3.05.2008

Interview: Felix Kubin

Trans Culture Express
Musician operating in the fields of both futuristic and experimental soundwaves. Interdisciplinar artist with productions on film, radio and theatre. Author of articles and curator. Talking on these and other subjects, directly from Germany, GPInformation presents you Felix Kubin.
You started 2008 with the “Music for Theatre and Radioplay” album, by Felix Kubin & das Mineralorchester. What can you say on the production of this work, as well as its concept? In which way is it related with your previous works in these areas?
It links back to the first album I’ve made: „Filmmusik“. I was always in love with film music because of its atmospheric simplicity. If you listen to Bernard Herrmann („Psycho“, „Vertigo“) or Jerry Goldsmith („The Omen“), they created simplified yet very dramatic pop orchestra versions of the composing technics that Ives, Bartok, Strawinsky, Holst and other 20th century classical musicians invented one or two generations before. Same with Louis and Bebe Baron who made the amazing soundtrack for „Forbidden Planet“: they constructed a pop version of electroacoustic music of artists like Stockhausen, Nono, Ferrari. I like short tracks that immediately let you jump into a scene, like sketches.
So, for the theatre plays which form side A of the LP „Felix Kubin & das Mineralorchester“, I had to create some intermissions or breaks on the one hand, and longer atmospheric pieces on the other. Most tracks I have edited for the release, I made them shorter and more concise. As they stand for different scenes their characters are quite different.
In the Nabokov play „Zufall“ („Coincidence“) the general atmosphere is sad and uneasy. It’s about a guy working in a train who has lost his hope in finding his wife – without knowing that she is on the train. They both miss each other because of several coincidences and he commits suicide. The other play is more joyful, although the circumstances are quite serious, too. It’s about the destiny of immigrants in the US. The story is based on a song circle by socialist artists Hanns Eisler (music) and Bert Brecht (texts) who emigrated to the US when the Nazis took over in Germany. They were living in Hollywood, together with other European emigrants, both fascinated and disgusted by American capitalism and freedom.
For this play I created some revue-like tracks (like the „Fischrevue“) and some sweet poisonous themes dedicated to the seductions of Hollywood. Side B is the soundtrack of the radio play „The Raft“ by Xentos Bentos (a hyper-productive artist who used to play with the Homosexuals and had lots of releases on the „It’s War Boys“ series under many pseudonyms).

→ **GIVEN PROBLEM 1**: List every film title mentioned in the Felix Kubin interview.
→ **GIVEN PROBLEM 2**: Using the Felix Kubin interview, mark each statement yes or no and quote the words that decide it: (a) In the play "Zufall," the man working on the train knows his wife is aboard. (b) Side B of the LP is the soundtrack of the radio play "The Raft." (c) Hanns Eisler wrote the texts of the song circle behind the immigrant play.
→ **GIVEN PROBLEM 3**: Pick up the Felix Kubin interview after its last sentence and write what comes next.

→ **INFORMATION SHOWN**:

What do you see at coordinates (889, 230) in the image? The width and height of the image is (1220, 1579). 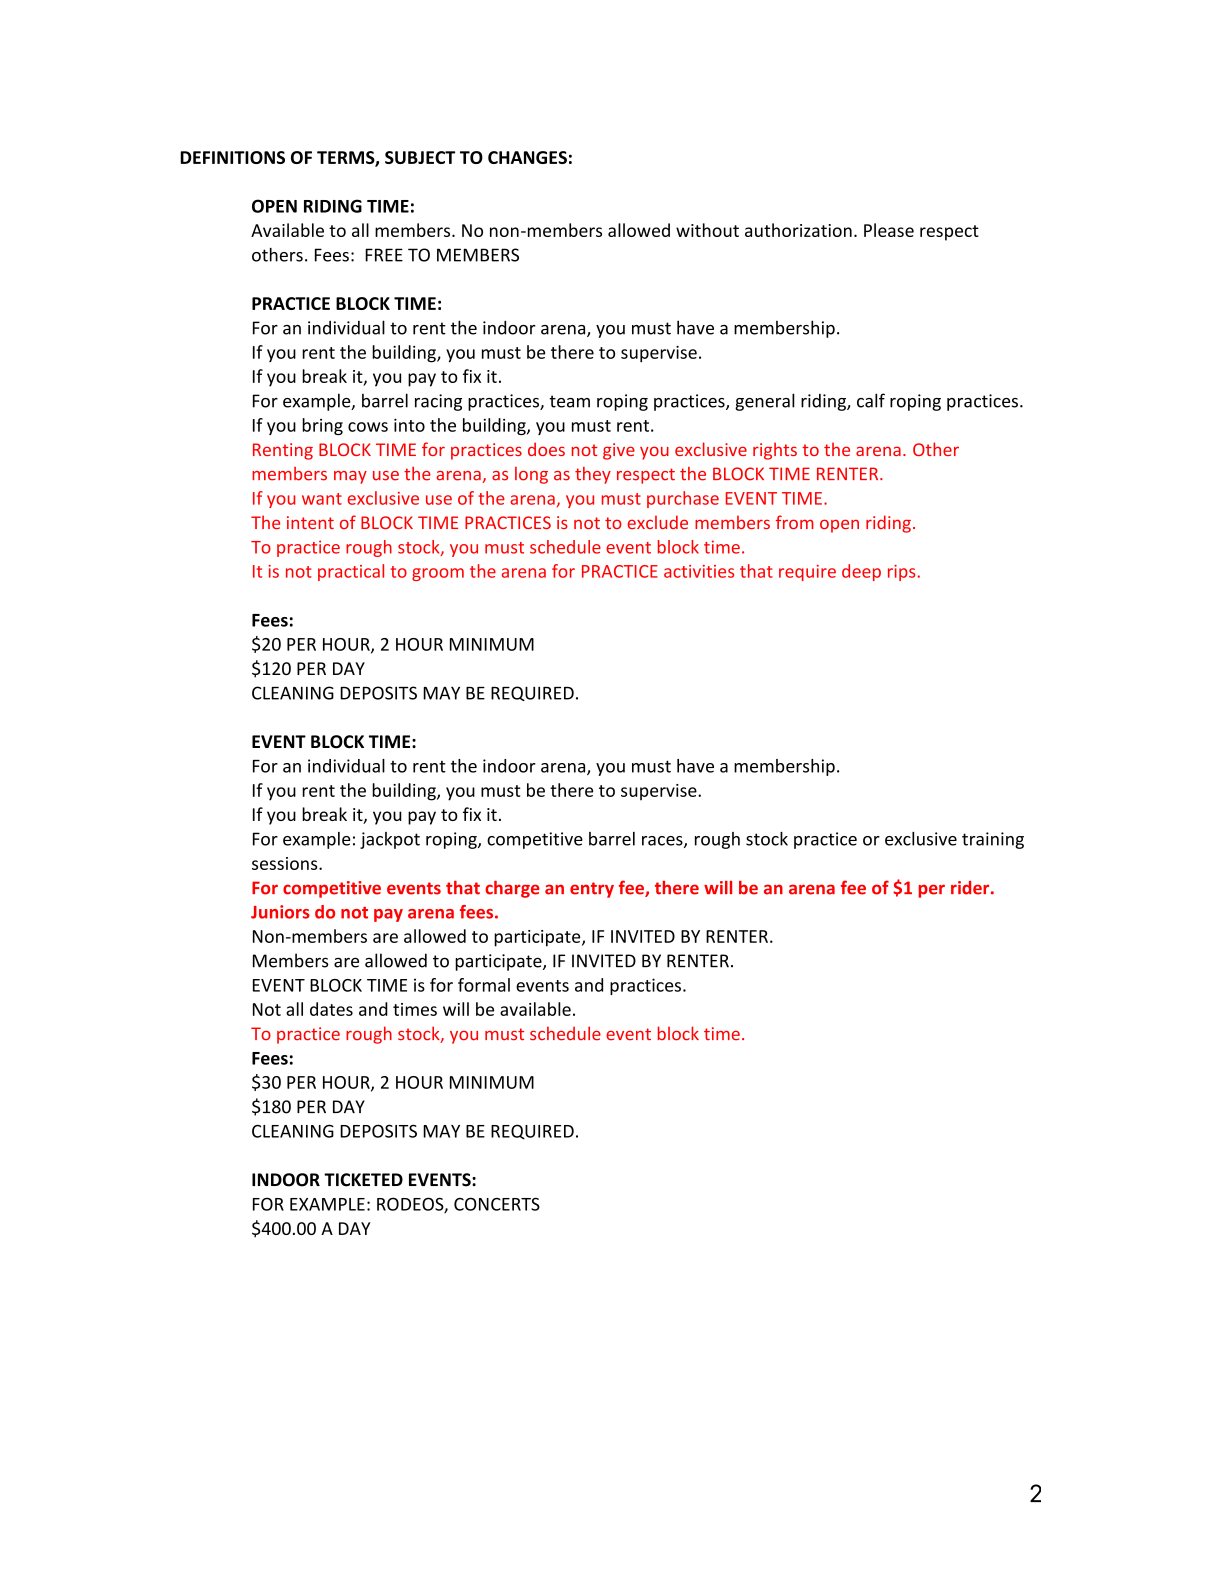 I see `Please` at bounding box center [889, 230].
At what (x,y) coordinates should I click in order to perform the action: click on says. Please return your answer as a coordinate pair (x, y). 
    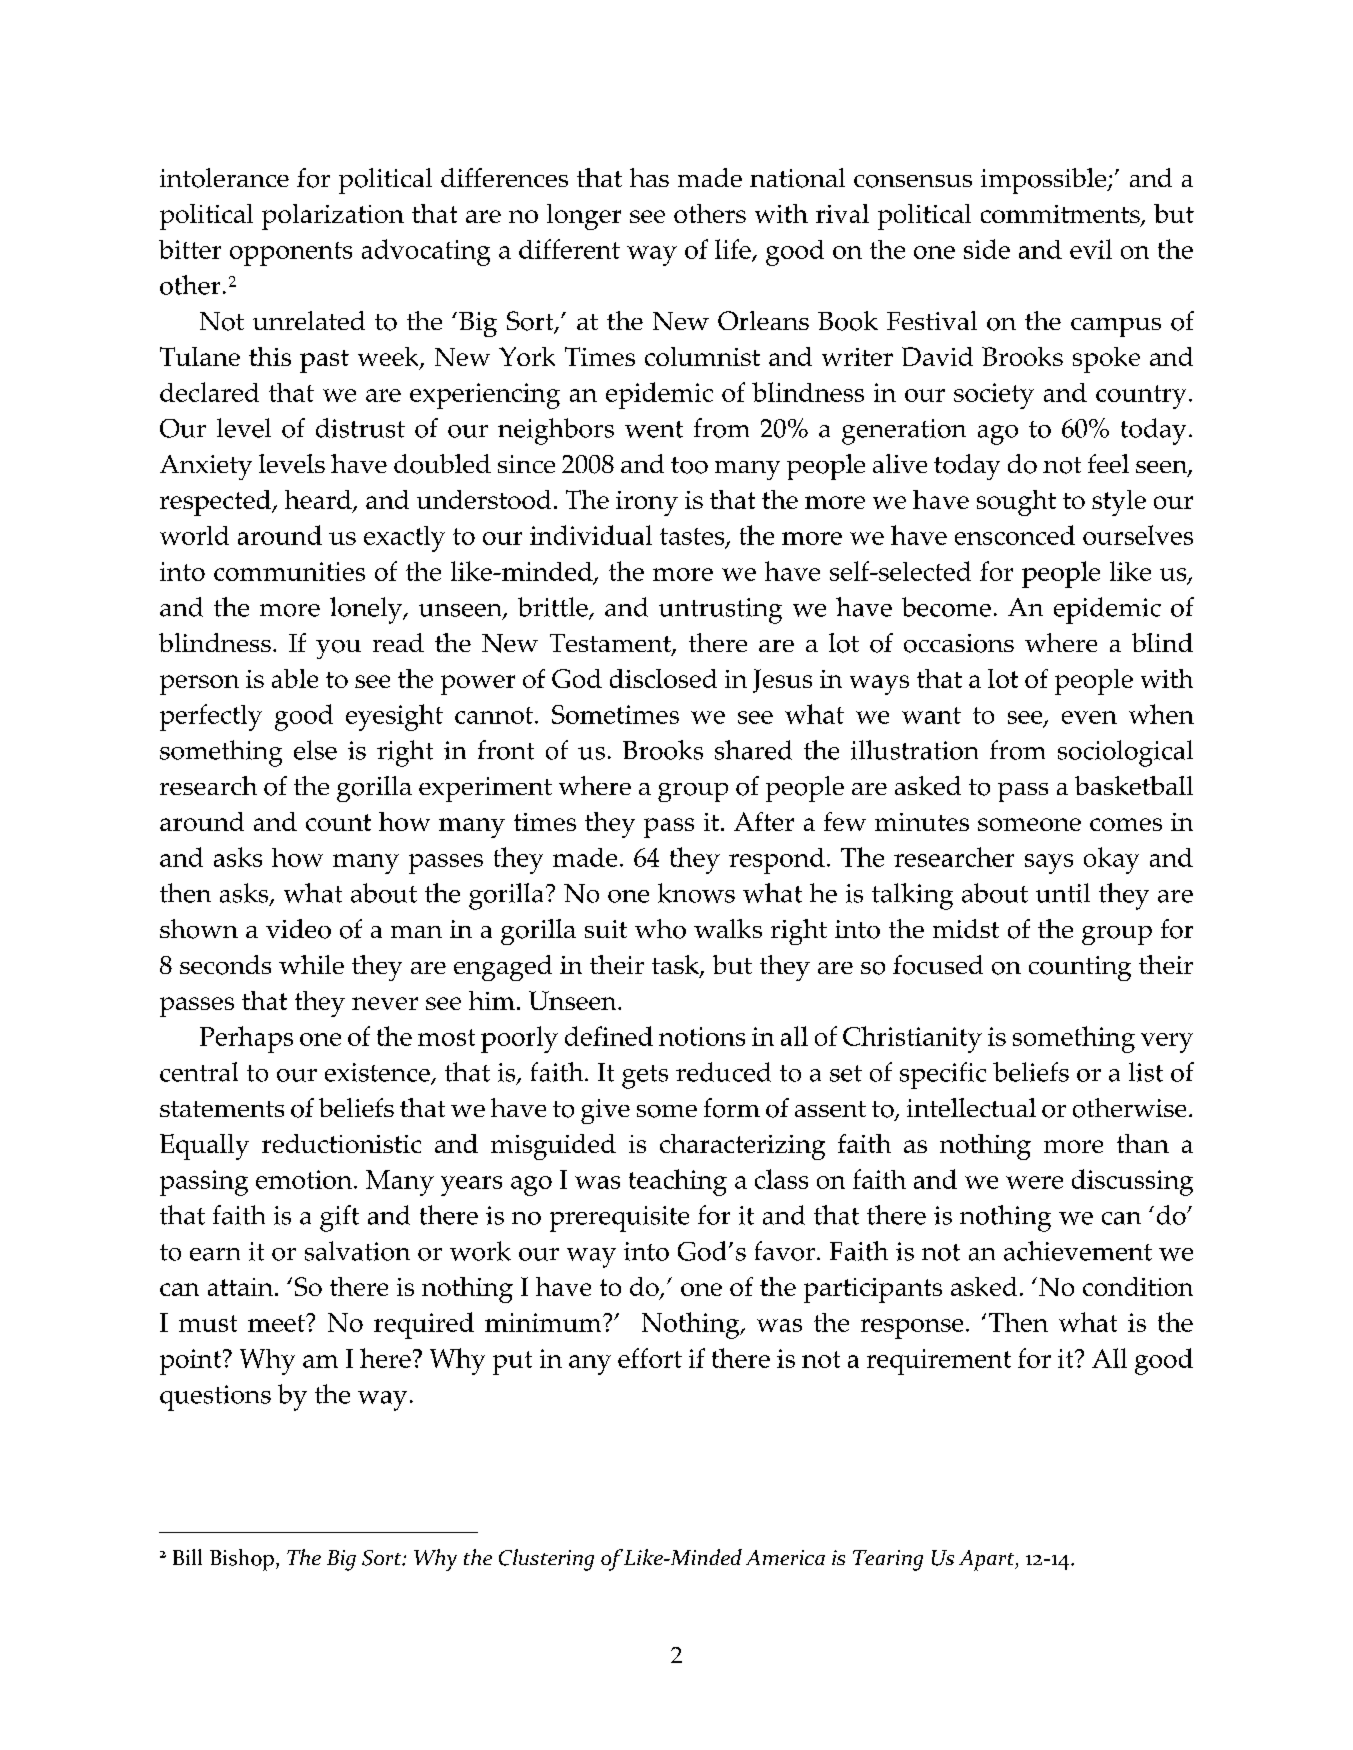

→ **WRITTEN ANSWER 1**:
Psycho
Vertigo
The Omen
Forbidden Planet

→ **WRITTEN ANSWER 2**:
(a) No: "without knowing that she is on the train."
(b) Yes: "Side B is the soundtrack of the radio play „The Raft“ by Xentos Bentos"
(c) No: "Hanns Eisler (music) and Bert Brecht (texts)"

→ **WRITTEN ANSWER 3**:
Here the music is kind of psychedelic and eclectic. Xentos wanted some „cheesy organ tunes“, some „memory loops“, jingles and typical film score effects. That’s why the music has such different approaches. I tried to tie the pieces together by using a musical motif – which I had also done on the „Filmmusik“ album, without anyone recognizing. And with the soundtrack of „The Raft“ for Xentos, again no-one recognized that I worked rather classically by varying a motif: from sailor choir style to Electro-Disko. I presented that album live with some other bands of the label Dekorder in Hamburg and Berlin.
And in what are you currently working on?
I have just finished music for a radio play called „Tempo“, about a fanatic race car driver called Caracciola, who made a career in Germany between the 1920s and 1940s. Although he was severely injured he kept on driving under strong pain and tranquilizers. The soundtracks I made were quite dense for radio play music. I invented a song and typical sound for every different car brand that Caracciola was driving. It was a very difficult as some of the sountracks had to be hectic, noisy AND eight minutes long!
At the same time I am finishing four new releases of different artists on my label Gagarin Records. My label gets ten this year and I probably go nuts therefore. I have no-one to help me and my label can only be a side-project because I am creating constantly things to survive with my art and that’s my main occupation.
I aways have much more ideas than I can realize. Some new plans are the translation of a Japanese Catch Fight record to chamber music and a radio play about instruction manuals.
I somehow like to work beyond the capacities of my body. I am recently so exhausted that I fall asleep on the computer or even while writing things down in a cafe – like today! Deprivation of sleep can become a drug and it’s good against depressions [laughs].
One of the most meaningful aspects of your work is the large number of collaborations with other artists, at several levels. What are the main reasons for that philosophy of yours? Is it the proactive side of the question, or a continuous will for experiment?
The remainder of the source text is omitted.